No evidence was adduced on the trial of this case directly connecting this appellant, either as principal or hired hand, with the taking, penning or driving Awalt’s cattle— the cattle alleged in the indictment to have been stolen. He drove cattle as a hired hand of Anderson, and penned them in Peter Dunn’s pen, and he was seen in proximity to a bunch of cattle by other witnesses; but there is a signal failure on the part of the witnesses to identify in any manner these cattle, or any of them, as- the Await cattle. Nor is the steer which ran with and was stolen at the same time identified by these witnesses as having ever been in possession of defendant. Does the evidence, then, support the verdict and judgment? We think clearly not. All the facts testified to may be true, and yet wholly inconsistent with defendant’s guilty participation in the theft of the animals for the theft of which he was tried and convicted. Without the evidence connects him in some way with the property charged to have been stolen, we do not see how he can be held legally guilty of its theft.
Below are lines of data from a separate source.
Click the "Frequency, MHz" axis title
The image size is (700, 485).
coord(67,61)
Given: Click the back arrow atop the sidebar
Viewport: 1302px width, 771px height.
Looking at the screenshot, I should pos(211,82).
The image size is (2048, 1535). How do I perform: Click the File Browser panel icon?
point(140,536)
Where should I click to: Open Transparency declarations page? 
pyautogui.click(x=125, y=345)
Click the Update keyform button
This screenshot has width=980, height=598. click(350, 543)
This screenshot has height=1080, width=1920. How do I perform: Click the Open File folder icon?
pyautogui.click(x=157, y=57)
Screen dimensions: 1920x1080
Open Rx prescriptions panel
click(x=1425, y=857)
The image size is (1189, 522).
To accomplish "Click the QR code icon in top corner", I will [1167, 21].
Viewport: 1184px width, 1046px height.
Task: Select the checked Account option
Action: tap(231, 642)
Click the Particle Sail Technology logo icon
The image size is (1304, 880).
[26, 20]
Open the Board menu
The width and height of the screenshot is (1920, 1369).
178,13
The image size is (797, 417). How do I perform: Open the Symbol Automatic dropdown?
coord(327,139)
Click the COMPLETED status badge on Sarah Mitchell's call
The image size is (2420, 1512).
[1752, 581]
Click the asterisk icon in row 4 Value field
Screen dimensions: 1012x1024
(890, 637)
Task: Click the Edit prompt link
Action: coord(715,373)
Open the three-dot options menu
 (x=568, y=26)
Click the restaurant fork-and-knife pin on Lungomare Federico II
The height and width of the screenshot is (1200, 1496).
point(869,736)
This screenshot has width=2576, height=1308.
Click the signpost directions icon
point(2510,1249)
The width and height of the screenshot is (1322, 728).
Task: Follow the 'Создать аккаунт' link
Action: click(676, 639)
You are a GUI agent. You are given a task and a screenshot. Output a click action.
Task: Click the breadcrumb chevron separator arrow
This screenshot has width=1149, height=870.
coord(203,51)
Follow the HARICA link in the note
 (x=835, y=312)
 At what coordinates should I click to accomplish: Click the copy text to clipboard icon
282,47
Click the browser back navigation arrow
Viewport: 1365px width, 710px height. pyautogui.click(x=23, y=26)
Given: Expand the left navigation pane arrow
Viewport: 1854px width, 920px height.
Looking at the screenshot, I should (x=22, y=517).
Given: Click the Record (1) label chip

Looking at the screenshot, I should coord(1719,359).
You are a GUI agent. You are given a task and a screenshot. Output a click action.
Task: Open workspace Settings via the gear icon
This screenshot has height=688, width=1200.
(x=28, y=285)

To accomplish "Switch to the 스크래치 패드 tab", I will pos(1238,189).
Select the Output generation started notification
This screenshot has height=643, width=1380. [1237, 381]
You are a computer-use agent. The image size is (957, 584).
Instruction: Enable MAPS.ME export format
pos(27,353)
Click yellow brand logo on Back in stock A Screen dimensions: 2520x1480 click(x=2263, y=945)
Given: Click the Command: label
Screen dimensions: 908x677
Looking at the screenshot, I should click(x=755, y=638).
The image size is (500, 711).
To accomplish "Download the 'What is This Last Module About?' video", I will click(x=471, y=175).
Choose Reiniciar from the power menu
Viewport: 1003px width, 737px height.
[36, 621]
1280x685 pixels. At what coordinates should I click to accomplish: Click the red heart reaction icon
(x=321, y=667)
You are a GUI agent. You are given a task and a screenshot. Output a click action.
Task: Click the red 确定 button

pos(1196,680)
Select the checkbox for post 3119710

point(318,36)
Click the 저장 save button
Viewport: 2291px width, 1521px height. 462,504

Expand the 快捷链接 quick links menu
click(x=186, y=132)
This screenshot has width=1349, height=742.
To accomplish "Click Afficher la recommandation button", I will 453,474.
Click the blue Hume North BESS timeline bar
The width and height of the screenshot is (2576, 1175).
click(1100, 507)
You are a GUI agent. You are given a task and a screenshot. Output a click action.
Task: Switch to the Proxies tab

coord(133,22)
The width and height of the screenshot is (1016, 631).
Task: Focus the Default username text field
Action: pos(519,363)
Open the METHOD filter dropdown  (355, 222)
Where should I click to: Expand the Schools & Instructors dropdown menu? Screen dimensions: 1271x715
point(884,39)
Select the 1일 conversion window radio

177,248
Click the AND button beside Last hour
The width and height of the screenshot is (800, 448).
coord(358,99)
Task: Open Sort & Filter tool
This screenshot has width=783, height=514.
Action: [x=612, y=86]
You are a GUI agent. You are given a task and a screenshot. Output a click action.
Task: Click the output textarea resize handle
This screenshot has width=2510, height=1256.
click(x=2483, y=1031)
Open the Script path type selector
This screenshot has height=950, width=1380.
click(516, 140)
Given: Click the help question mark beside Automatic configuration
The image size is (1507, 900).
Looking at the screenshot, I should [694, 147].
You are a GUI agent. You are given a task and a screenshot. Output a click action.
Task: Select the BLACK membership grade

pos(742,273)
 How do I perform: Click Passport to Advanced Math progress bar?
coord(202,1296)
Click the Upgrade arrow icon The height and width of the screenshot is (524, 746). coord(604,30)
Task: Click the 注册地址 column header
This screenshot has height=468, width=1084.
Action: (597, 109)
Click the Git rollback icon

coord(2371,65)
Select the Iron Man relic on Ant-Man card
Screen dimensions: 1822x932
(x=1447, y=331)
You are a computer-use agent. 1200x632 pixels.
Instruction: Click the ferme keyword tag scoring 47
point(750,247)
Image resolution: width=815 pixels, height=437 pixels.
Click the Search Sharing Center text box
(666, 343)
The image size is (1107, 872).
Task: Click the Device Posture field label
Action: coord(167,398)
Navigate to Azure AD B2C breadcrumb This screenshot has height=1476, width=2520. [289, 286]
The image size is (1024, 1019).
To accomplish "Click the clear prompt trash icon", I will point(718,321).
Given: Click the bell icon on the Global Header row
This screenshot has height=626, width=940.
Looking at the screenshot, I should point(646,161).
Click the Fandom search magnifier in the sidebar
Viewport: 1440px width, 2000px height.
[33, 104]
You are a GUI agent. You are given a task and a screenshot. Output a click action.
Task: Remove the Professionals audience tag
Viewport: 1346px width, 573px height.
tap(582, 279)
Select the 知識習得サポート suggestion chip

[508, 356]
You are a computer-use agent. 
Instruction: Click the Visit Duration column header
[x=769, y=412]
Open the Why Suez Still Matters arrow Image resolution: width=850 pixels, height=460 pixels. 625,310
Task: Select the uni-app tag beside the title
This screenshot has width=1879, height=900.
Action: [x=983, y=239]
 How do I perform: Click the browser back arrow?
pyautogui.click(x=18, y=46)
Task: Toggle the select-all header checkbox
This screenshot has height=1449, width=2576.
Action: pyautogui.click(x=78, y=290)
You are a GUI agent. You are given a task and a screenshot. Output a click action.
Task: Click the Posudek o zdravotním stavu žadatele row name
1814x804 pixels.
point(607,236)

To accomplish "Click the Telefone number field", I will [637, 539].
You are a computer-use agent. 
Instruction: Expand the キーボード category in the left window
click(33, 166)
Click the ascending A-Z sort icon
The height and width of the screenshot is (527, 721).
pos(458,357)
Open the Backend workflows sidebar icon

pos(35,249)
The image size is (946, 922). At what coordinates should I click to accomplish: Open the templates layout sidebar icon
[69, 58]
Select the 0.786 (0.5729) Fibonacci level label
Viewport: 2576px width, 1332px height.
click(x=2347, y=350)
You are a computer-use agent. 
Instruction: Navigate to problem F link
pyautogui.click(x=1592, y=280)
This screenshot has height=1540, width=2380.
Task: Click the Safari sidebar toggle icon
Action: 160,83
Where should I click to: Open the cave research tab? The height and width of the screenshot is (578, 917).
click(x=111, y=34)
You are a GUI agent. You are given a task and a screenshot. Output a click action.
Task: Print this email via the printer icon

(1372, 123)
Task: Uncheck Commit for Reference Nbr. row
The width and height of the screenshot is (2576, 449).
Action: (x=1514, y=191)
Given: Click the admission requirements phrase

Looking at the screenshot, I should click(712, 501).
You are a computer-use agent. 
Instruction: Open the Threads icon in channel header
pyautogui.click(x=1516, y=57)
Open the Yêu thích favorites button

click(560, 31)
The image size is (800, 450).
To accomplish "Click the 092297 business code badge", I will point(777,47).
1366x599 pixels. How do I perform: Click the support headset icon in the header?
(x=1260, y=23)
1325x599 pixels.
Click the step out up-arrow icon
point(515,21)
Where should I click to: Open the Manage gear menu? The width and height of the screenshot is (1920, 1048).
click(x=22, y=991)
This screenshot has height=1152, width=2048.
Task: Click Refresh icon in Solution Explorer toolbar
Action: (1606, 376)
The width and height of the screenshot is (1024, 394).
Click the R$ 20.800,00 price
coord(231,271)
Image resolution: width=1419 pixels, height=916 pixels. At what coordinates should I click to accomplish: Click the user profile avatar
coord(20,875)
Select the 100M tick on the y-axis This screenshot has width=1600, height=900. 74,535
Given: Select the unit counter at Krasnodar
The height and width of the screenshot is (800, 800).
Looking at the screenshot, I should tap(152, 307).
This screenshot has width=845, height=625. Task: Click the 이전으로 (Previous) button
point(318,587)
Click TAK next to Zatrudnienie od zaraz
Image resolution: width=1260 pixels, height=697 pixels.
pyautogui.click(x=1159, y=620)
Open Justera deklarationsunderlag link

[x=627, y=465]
Again, the evidence adduced in support of the theory of defendant’s guilt was wholly and entirely circumstantial, and the court failed to charge the law with reference to that character of testimony. In cases resting wholly upon this species of evidence, charges upon the subject should always be given. (Hunt v. The State, 7 Texas Ct. App., 212; Dreyer v. The State, 11 Texas Ct. App., 631.)
Because both the evidence and the charge of the court are insufficient, the judgment is reversed, and the cause remanded.

Reversed and remanded.

Opinion delivered November 24, 1882.